WHAT YOU NEED TO DO:
Reproduce the data below, replacing "Where should I click to" with "Which spot should I click to" wherever it appears and keeping everything else the same.

(Data records)
+--

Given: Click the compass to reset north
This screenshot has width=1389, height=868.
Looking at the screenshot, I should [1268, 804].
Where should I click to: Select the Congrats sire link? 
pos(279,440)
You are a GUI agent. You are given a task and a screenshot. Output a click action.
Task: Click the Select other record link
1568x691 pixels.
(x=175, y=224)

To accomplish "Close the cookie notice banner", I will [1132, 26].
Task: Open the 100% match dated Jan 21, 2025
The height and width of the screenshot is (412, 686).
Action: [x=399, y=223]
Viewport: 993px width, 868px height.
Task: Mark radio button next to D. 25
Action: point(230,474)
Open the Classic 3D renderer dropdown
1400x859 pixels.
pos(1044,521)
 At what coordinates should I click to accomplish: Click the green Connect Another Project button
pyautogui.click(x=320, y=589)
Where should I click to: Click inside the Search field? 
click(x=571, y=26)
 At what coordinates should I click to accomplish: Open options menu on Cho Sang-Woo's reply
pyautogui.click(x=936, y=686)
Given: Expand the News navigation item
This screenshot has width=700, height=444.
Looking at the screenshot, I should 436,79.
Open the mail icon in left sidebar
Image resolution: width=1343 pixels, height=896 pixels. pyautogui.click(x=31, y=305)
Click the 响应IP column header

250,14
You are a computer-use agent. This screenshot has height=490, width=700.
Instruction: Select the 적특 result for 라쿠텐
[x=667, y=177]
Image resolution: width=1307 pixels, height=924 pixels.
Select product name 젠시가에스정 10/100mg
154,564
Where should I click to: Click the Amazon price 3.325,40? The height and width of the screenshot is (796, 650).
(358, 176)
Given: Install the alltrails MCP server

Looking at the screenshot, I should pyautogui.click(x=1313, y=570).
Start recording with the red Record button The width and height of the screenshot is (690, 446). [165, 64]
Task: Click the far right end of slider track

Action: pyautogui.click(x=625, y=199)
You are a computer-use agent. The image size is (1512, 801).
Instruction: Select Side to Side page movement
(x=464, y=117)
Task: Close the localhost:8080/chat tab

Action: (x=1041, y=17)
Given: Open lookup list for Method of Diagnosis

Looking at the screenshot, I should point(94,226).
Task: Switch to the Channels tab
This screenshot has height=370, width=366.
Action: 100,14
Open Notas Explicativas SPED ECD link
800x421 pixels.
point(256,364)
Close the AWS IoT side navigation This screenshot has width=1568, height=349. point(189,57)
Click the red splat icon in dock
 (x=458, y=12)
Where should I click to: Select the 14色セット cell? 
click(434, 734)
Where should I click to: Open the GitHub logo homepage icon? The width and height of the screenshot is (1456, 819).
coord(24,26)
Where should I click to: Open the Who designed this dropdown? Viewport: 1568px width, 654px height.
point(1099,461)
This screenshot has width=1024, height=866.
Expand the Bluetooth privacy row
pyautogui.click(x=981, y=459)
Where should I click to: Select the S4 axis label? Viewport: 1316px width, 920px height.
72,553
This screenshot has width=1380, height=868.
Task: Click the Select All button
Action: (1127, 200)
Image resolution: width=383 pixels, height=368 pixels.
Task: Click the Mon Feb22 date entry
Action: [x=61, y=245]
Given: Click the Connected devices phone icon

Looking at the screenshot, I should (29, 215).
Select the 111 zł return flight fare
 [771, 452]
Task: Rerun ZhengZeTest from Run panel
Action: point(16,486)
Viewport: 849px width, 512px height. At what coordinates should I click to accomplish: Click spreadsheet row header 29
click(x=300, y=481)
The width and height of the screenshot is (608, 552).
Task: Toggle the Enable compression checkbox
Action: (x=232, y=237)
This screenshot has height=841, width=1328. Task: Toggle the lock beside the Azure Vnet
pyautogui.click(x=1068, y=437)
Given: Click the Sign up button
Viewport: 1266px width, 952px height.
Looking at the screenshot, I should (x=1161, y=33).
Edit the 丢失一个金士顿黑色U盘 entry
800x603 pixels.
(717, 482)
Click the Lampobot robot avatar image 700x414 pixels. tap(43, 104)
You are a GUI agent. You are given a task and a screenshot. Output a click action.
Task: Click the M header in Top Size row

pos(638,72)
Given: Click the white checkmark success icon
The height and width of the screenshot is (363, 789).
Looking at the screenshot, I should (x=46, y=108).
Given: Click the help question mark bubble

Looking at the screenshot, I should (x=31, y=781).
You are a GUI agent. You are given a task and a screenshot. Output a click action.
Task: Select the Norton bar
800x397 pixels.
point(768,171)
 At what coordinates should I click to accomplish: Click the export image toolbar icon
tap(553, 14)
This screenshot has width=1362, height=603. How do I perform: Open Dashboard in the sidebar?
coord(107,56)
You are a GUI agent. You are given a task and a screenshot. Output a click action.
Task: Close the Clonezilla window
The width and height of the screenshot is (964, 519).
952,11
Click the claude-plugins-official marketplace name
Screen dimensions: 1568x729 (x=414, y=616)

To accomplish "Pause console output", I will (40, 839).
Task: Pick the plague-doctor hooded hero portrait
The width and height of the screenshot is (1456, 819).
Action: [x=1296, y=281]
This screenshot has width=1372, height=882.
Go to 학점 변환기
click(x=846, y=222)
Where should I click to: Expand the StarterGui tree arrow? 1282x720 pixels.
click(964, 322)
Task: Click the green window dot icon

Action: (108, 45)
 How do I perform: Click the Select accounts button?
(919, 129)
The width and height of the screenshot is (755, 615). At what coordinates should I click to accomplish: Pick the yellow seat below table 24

+--

THE RESPONSE:
Given: Click the compass to reset north
This screenshot has width=1389, height=868.
Looking at the screenshot, I should [1268, 804].
Which spot should I click to: Select the Congrats sire link? 
pos(279,440)
You are a GUI agent. You are given a task and a screenshot. Output a click action.
Task: Click the Select other record link
1568x691 pixels.
(x=175, y=224)

To accomplish "Close the cookie notice banner", I will [1132, 26].
Task: Open the 100% match dated Jan 21, 2025
The height and width of the screenshot is (412, 686).
Action: [x=399, y=223]
Viewport: 993px width, 868px height.
Task: Mark radio button next to D. 25
Action: point(230,474)
Open the Classic 3D renderer dropdown
1400x859 pixels.
pos(1044,521)
 At what coordinates should I click to accomplish: Click the green Connect Another Project button
pyautogui.click(x=320, y=589)
Which spot should I click to: Click inside the Search field? 
click(x=571, y=26)
 At what coordinates should I click to accomplish: Open options menu on Cho Sang-Woo's reply
pyautogui.click(x=936, y=686)
Given: Expand the News navigation item
This screenshot has width=700, height=444.
Looking at the screenshot, I should 436,79.
Open the mail icon in left sidebar
Image resolution: width=1343 pixels, height=896 pixels. pyautogui.click(x=31, y=305)
Click the 响应IP column header

250,14
You are a computer-use agent. This screenshot has height=490, width=700.
Instruction: Select the 적특 result for 라쿠텐
[x=667, y=177]
Image resolution: width=1307 pixels, height=924 pixels.
Select product name 젠시가에스정 10/100mg
154,564
Which spot should I click to: Click the Amazon price 3.325,40? The height and width of the screenshot is (796, 650).
(358, 176)
Given: Install the alltrails MCP server

Looking at the screenshot, I should pyautogui.click(x=1313, y=570).
Start recording with the red Record button The width and height of the screenshot is (690, 446). [165, 64]
Task: Click the far right end of slider track

Action: pyautogui.click(x=625, y=199)
You are a computer-use agent. The image size is (1512, 801).
Instruction: Select Side to Side page movement
(x=464, y=117)
Task: Close the localhost:8080/chat tab

Action: (x=1041, y=17)
Given: Open lookup list for Method of Diagnosis

Looking at the screenshot, I should point(94,226).
Task: Switch to the Channels tab
This screenshot has height=370, width=366.
Action: 100,14
Open Notas Explicativas SPED ECD link
800x421 pixels.
point(256,364)
Close the AWS IoT side navigation This screenshot has width=1568, height=349. point(189,57)
Click the red splat icon in dock
 (x=458, y=12)
Which spot should I click to: Select the 14色セット cell? 
click(434, 734)
Which spot should I click to: Open the GitHub logo homepage icon? The width and height of the screenshot is (1456, 819).
coord(24,26)
Which spot should I click to: Open the Who designed this dropdown? Viewport: 1568px width, 654px height.
point(1099,461)
This screenshot has width=1024, height=866.
Expand the Bluetooth privacy row
pyautogui.click(x=981, y=459)
Which spot should I click to: Select the S4 axis label? Viewport: 1316px width, 920px height.
72,553
This screenshot has width=1380, height=868.
Task: Click the Select All button
Action: (1127, 200)
Image resolution: width=383 pixels, height=368 pixels.
Task: Click the Mon Feb22 date entry
Action: [x=61, y=245]
Given: Click the Connected devices phone icon

Looking at the screenshot, I should (29, 215).
Select the 111 zł return flight fare
 [771, 452]
Task: Rerun ZhengZeTest from Run panel
Action: point(16,486)
Viewport: 849px width, 512px height. At what coordinates should I click to accomplish: Click spreadsheet row header 29
click(x=300, y=481)
The width and height of the screenshot is (608, 552).
Task: Toggle the Enable compression checkbox
Action: (x=232, y=237)
This screenshot has height=841, width=1328. Task: Toggle the lock beside the Azure Vnet
pyautogui.click(x=1068, y=437)
Given: Click the Sign up button
Viewport: 1266px width, 952px height.
Looking at the screenshot, I should (x=1161, y=33).
Edit the 丢失一个金士顿黑色U盘 entry
800x603 pixels.
(717, 482)
Click the Lampobot robot avatar image 700x414 pixels. tap(43, 104)
You are a GUI agent. You are given a task and a screenshot. Output a click action.
Task: Click the M header in Top Size row

pos(638,72)
Given: Click the white checkmark success icon
The height and width of the screenshot is (363, 789).
Looking at the screenshot, I should (x=46, y=108).
Given: Click the help question mark bubble

Looking at the screenshot, I should (x=31, y=781).
You are a GUI agent. You are given a task and a screenshot. Output a click action.
Task: Select the Norton bar
800x397 pixels.
point(768,171)
 At what coordinates should I click to accomplish: Click the export image toolbar icon
tap(553, 14)
This screenshot has width=1362, height=603. How do I perform: Open Dashboard in the sidebar?
coord(107,56)
You are a GUI agent. You are given a task and a screenshot. Output a click action.
Task: Close the Clonezilla window
The width and height of the screenshot is (964, 519).
952,11
Click the claude-plugins-official marketplace name
Screen dimensions: 1568x729 (x=414, y=616)

To accomplish "Pause console output", I will (40, 839).
Task: Pick the plague-doctor hooded hero portrait
The width and height of the screenshot is (1456, 819).
Action: [x=1296, y=281]
This screenshot has width=1372, height=882.
Go to 학점 변환기
click(x=846, y=222)
Which spot should I click to: Expand the StarterGui tree arrow? 1282x720 pixels.
click(964, 322)
Task: Click the green window dot icon

Action: (108, 45)
 How do I perform: Click the Select accounts button?
(919, 129)
The width and height of the screenshot is (755, 615). At what coordinates should I click to accomplish: Pick the yellow seat below table 24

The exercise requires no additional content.